COMMENT
By Wayne Veysey at Stamford Bridge
It was instructive that Liverpool’s travelling support draped a banner reading ‘AGAINST MOD£RN FOOTBALL’ over the hoarding that separates the two tiers of the away end.
Given the pound sign in the second word, the aim was to highlight the rampant commercialism in the game, which leaves Liverpool, once conquerors of Europe, hanging on the coat-tails of their competitors at home and abroad.
Nowhere is this financial gap more evident than at Stamford Bridge, home to the club who have benefited from nearly a decade of oligarch largess.
While Chelsea post an unlikely profit for the first time in Roman Abramovich’s reign on the back of their Champions League triumph and prepare to beef up their squad with more monster signings in January, Liverpool are operating in a different financial sphere.
Foreign speculators also reign at Anfield but the frivolity of the Boston-based owners ended with the cheques that were signed off in the disastrous summer of 2011.
Clint Dempsey is yet to make Fenway Sports Group regret their puny £3 million deadline day bid for a player that cost Tottenham £7.5m including add-ons.
But the ambitions of the two opposing clubs off the pitch was reflected in events on it, despite a 1-1 scoreline that flattered the visitors.
Brendan Rodgers, once of this parish, tried to narrow the gap between the two clubs with the same left-field tactical ploy that proved so profitable for Kenny Dalglish at Stamford Bridge two seasons ago, when Liverpool chalked a notable 1-0 victory.
The 3-5-2 formation, with Steven Gerrard, Joe Allen and Nuri Sahin book-ended by wing-backs Glen Johnson and Jose Enrique, helped Rodgers’ team dominate possession, 56.9 per cent to the home side’s 43.1%.
But it meant very little. It was possession of the kind that looks good in bar charts and tables afterwards but signified nothing of note during the match itself.
Despite being below their buccaneering best, Chelsea were by far the more dangerous of the two teams. In Liverpool’s goal, Brad Jones was only made to make one really fine save, a smart parry of a flashed Fernando Torres header, but a series of shots were intercepted by last-ditch challenges or flashed just wide or over the goal, with Juan Mata and Oscar, at either end of the opening period, being the most culpable offenders.
Liverpool had the excellent Suarez, a danger to any defence, but Chelsea had nimble, clever attackers swarming over their substitute’s bench as well as behind under-pressure front man Fernando Torres.
It was not until Rodgers called Suso over from the bench to gaze at some tactical diagrams in his notebook and sent the young Spaniard on to replace the anonymous Nuri Sahin that Liverpool shifted out of their aimless passing routine.
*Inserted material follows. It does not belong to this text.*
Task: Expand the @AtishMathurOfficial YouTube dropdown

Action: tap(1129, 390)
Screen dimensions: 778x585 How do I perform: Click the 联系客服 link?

Reverting to Liverpool’s regular 4-2-3-1, Suso took up an advanced midfield role and the versatile Glen Johnson moved from right wing-back to left midfield.
It required a smartly worked corner routine to fashion Liverpool’s first shot on target of the game – after 73 minutes – and level the scores but Rodgers’ team did not just sit back at that point.
With Luis Suarez sending tremors through the stiffening hosts’ defence every time he wriggled his hips, Liverpool finished the stronger of the teams and could even have stolen all three points had Petr Cech not stopped the Uruguayan in his tracks late on.
Jamie Carragher, who defended so stoutly in what was a rare start, reflected that a point was well deserved, but Rodgers offered a more realistic post-match assessment.
“The reality is we are a long way off,” said the Liverpool manager of the gap between his team and a top three who should have the title race to themselves.
The Merseysiders are unbeaten in six league matches as their young team make baby steps forward following a stuttering start to the campaign.
But the last three have only been drawn and a haul of 12 points from 11 games demonstrates the progress that has to be made simply to achieve the top-six finish that will be regarded as a minimum requirement by Rodgers and his line managers.
A 12-point deficit from Chelsea, never mind the yawning 15-point gap from leaders Manchester United, will hurt the Liverpool supporters, as will Rodgers’ view of his former employers.
“It’s a difficult place to come. They’re European champions – a fantastic club,” he added.
Liverpool need no invitation to remind Chelsea that they can reflect on the kind of rich history that their rivals cannot.
But, in the modern era, Chelsea have pulled away. Little wonder Liverpool fans yearn for another age.